+++ Raw data +++

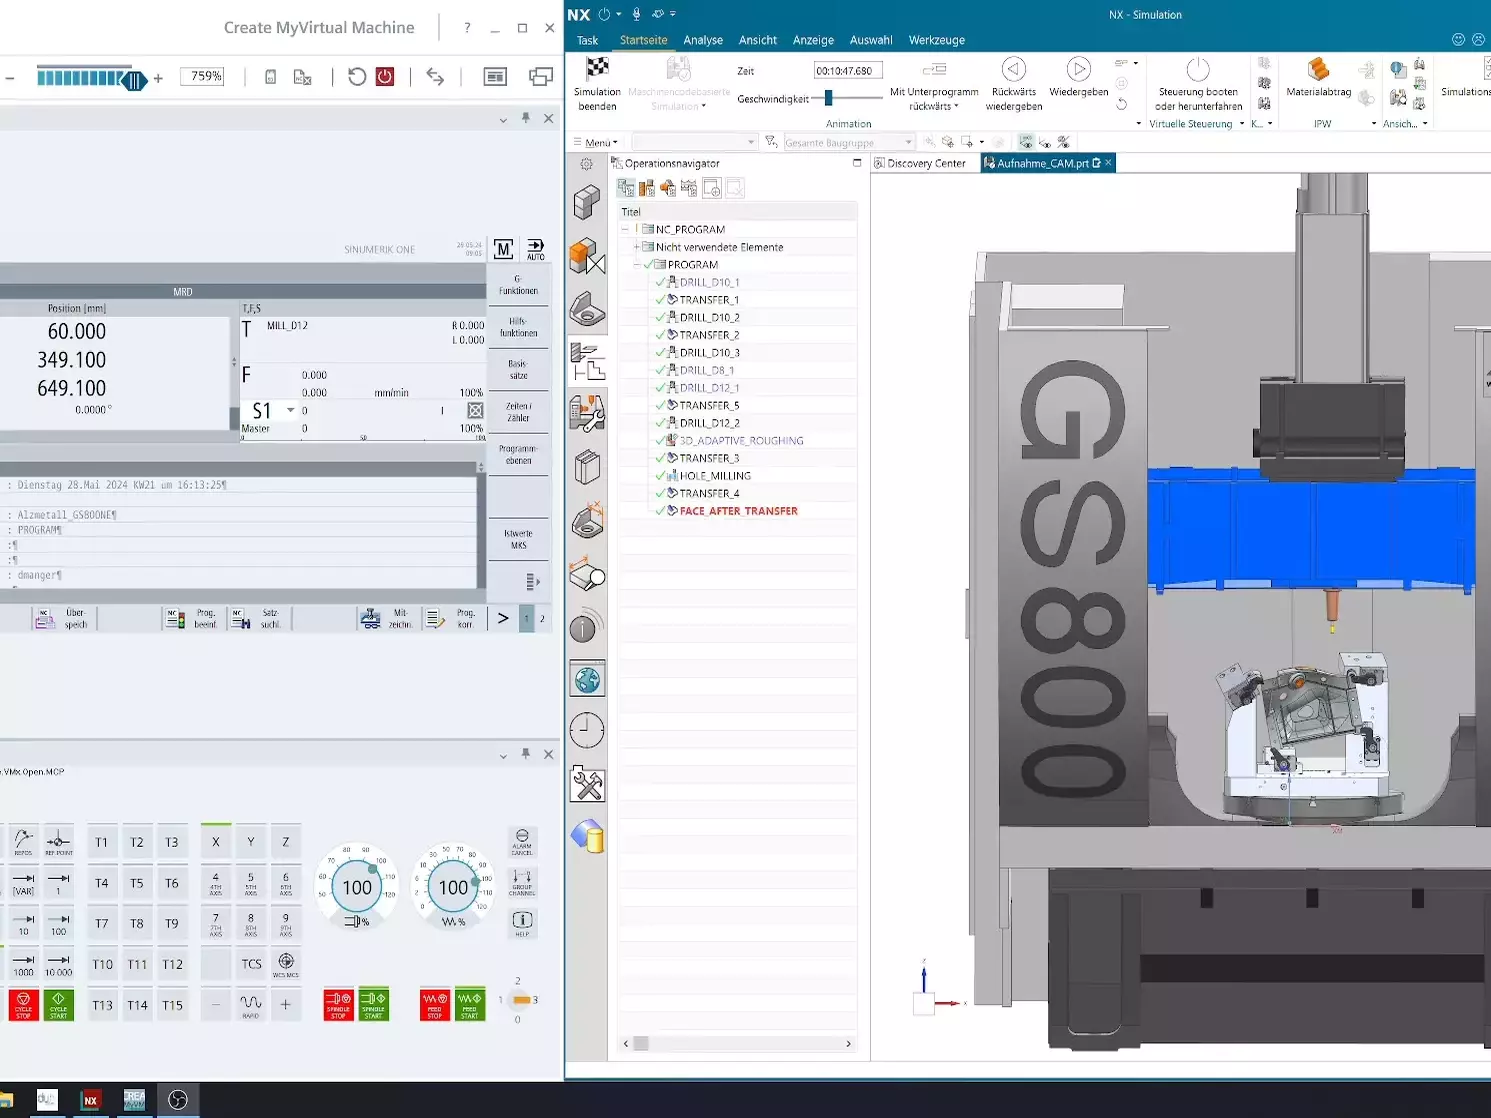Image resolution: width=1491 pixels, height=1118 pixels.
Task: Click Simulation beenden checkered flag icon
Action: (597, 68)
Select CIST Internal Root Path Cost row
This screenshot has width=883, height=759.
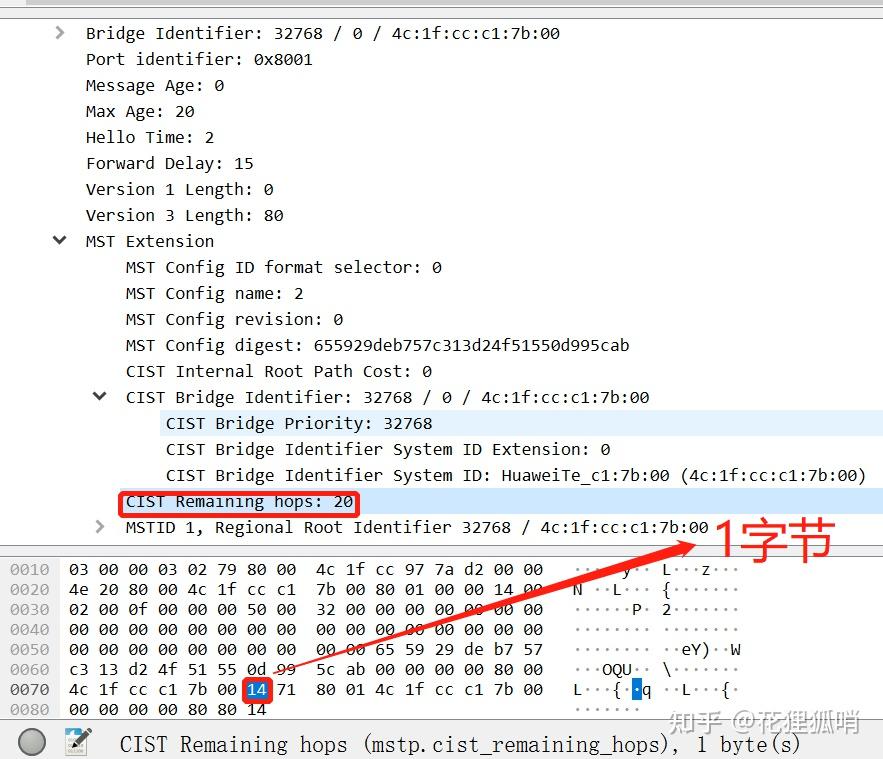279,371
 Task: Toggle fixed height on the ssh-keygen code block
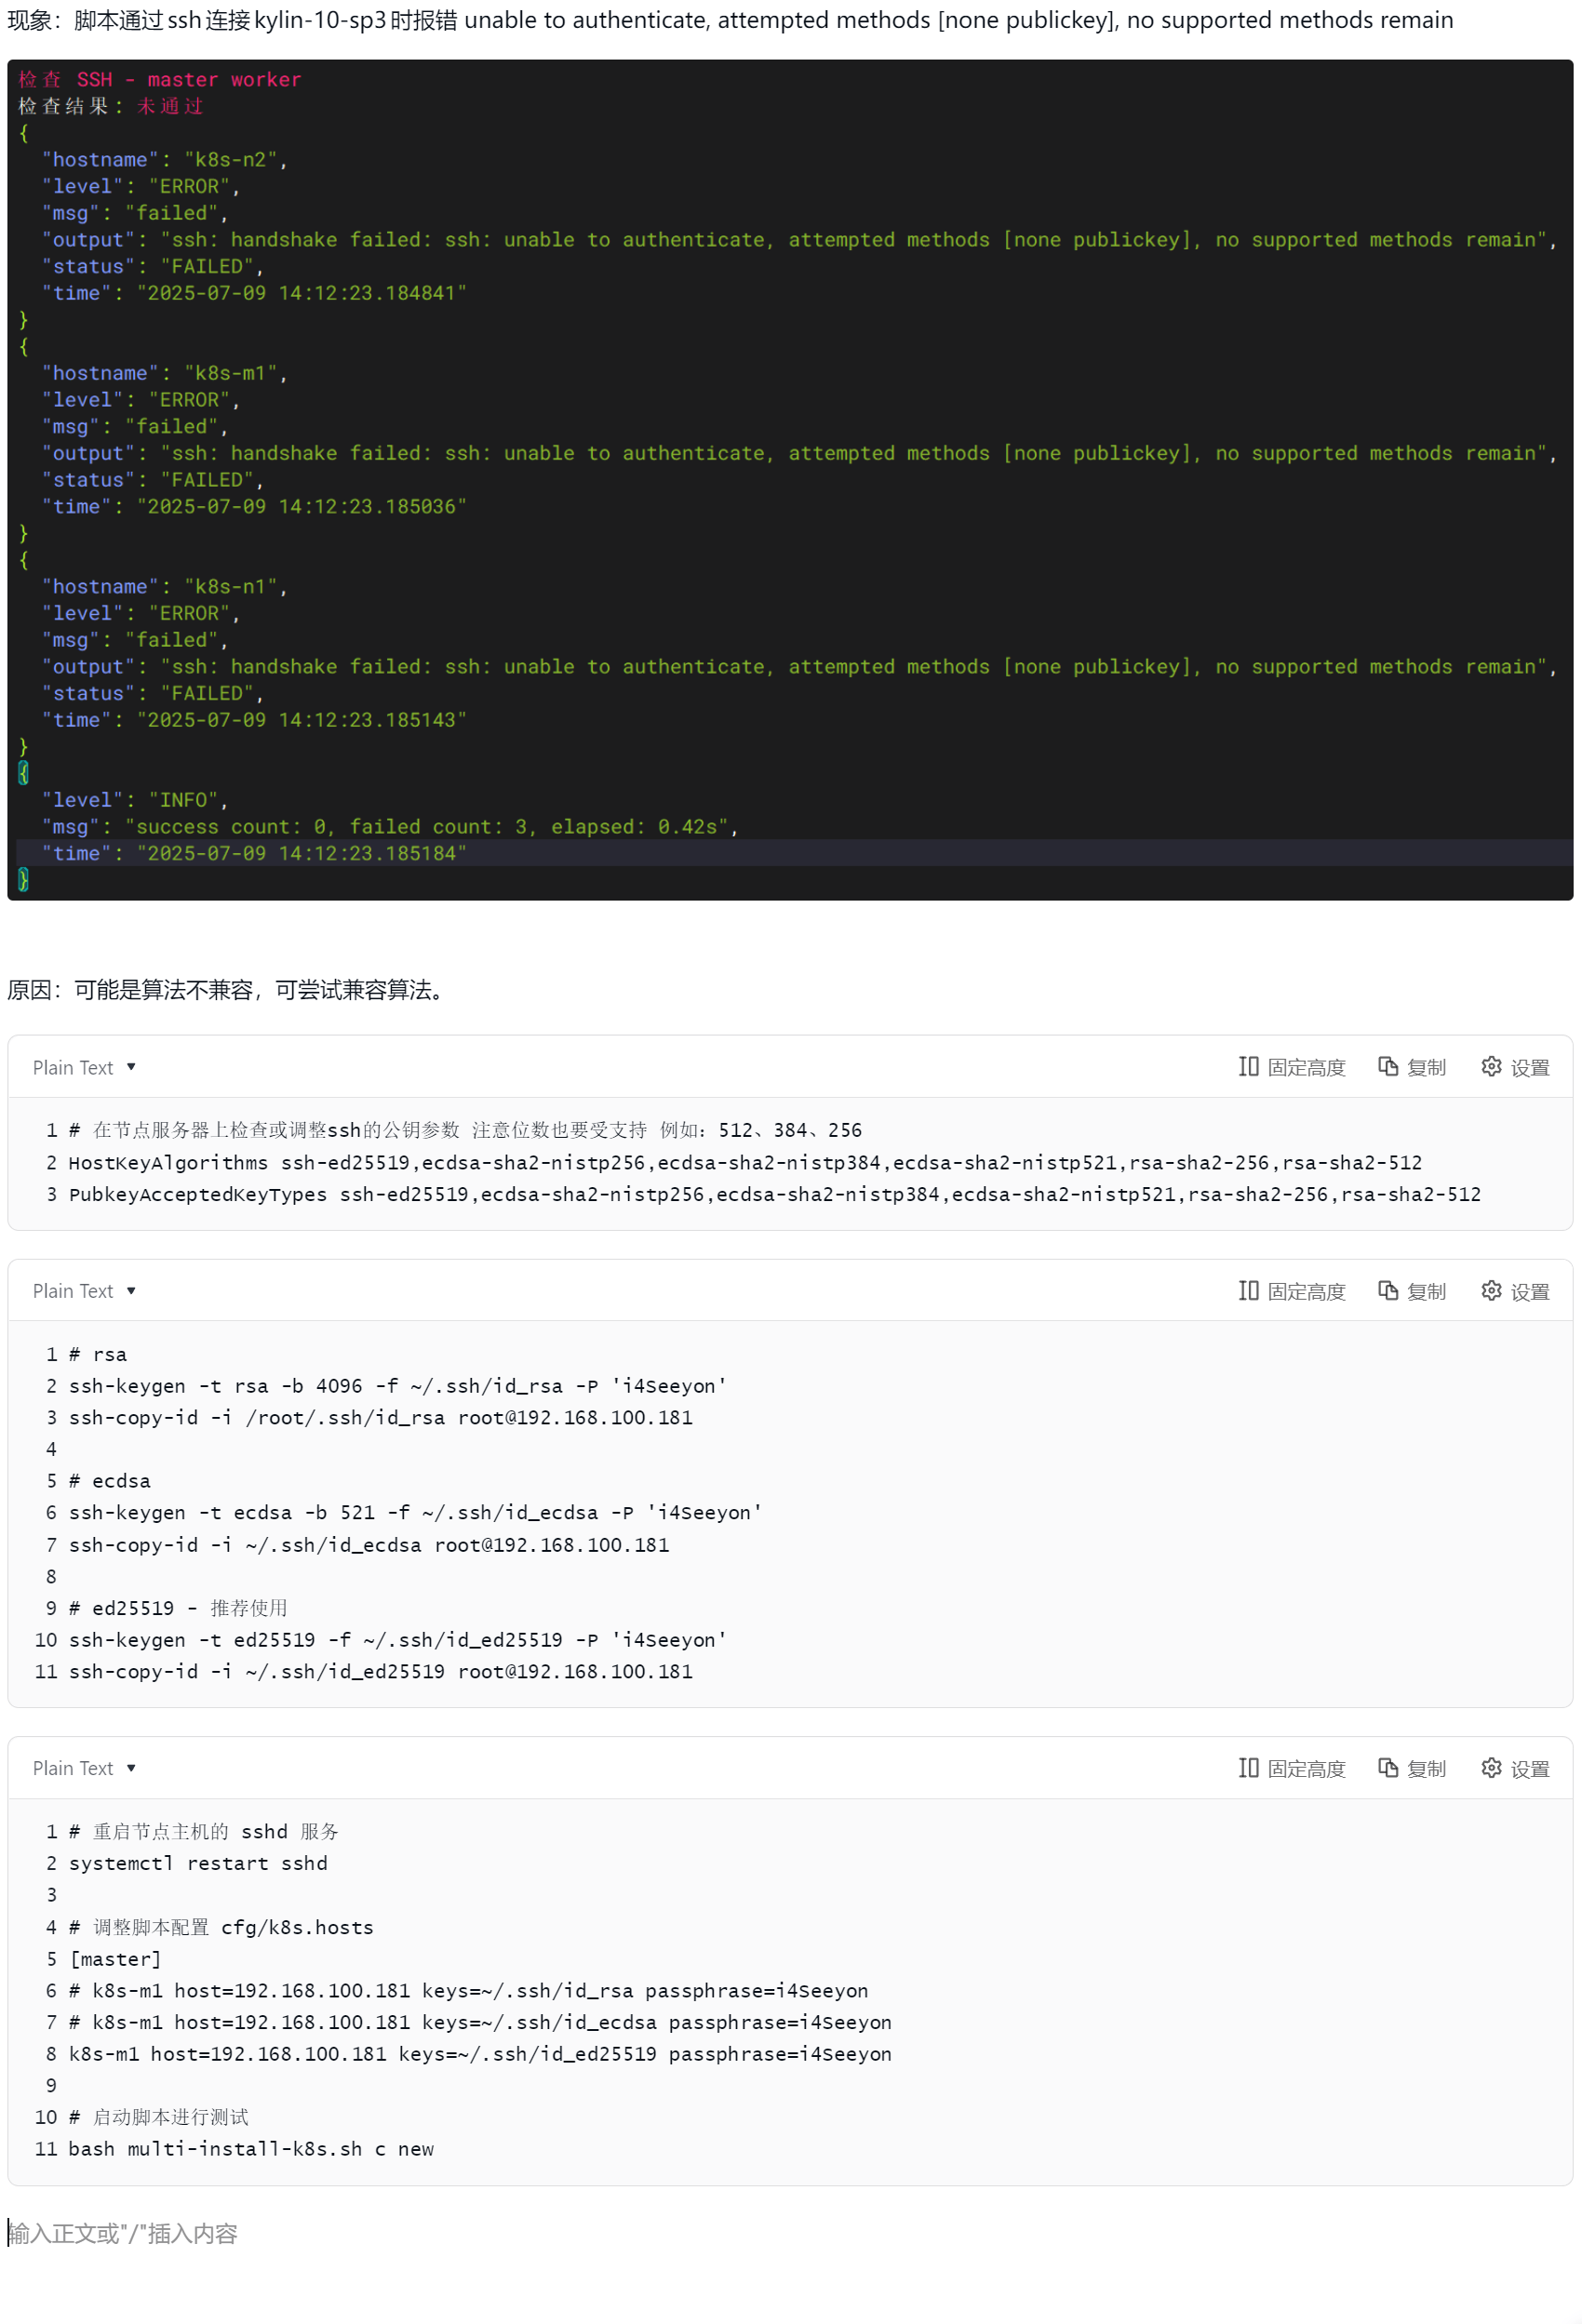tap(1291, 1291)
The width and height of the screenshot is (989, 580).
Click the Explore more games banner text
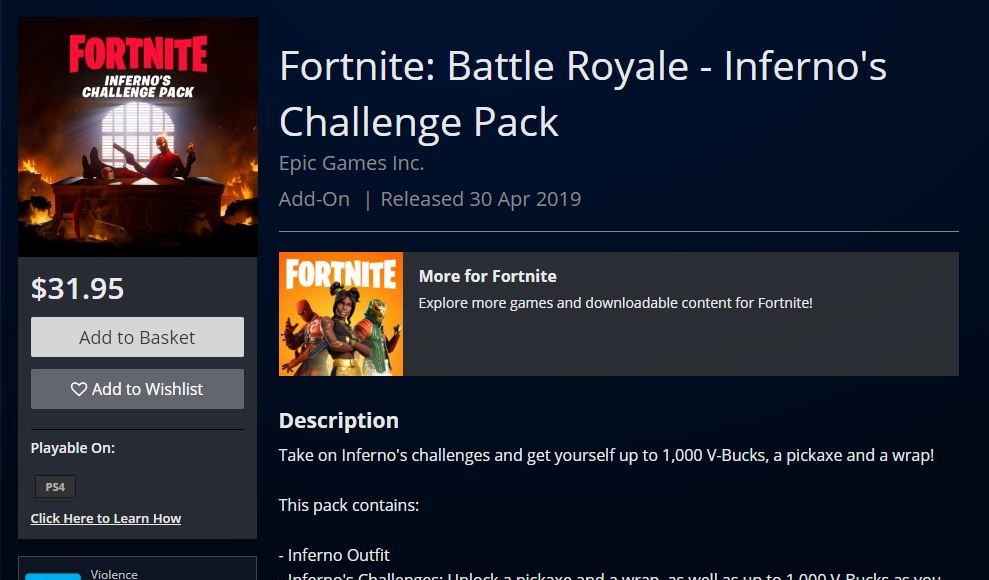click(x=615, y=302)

+++

**Task brief**. With pictures excluded, the lines running from the one containing "Task: Toggle fixed" through the last line of the records above are to be restated exactly and in full.

**Output of the exercise**.
 Task: Toggle fixed height on the ssh-keygen code block
tap(1291, 1291)
The width and height of the screenshot is (989, 580).
Click the Explore more games banner text
click(x=615, y=302)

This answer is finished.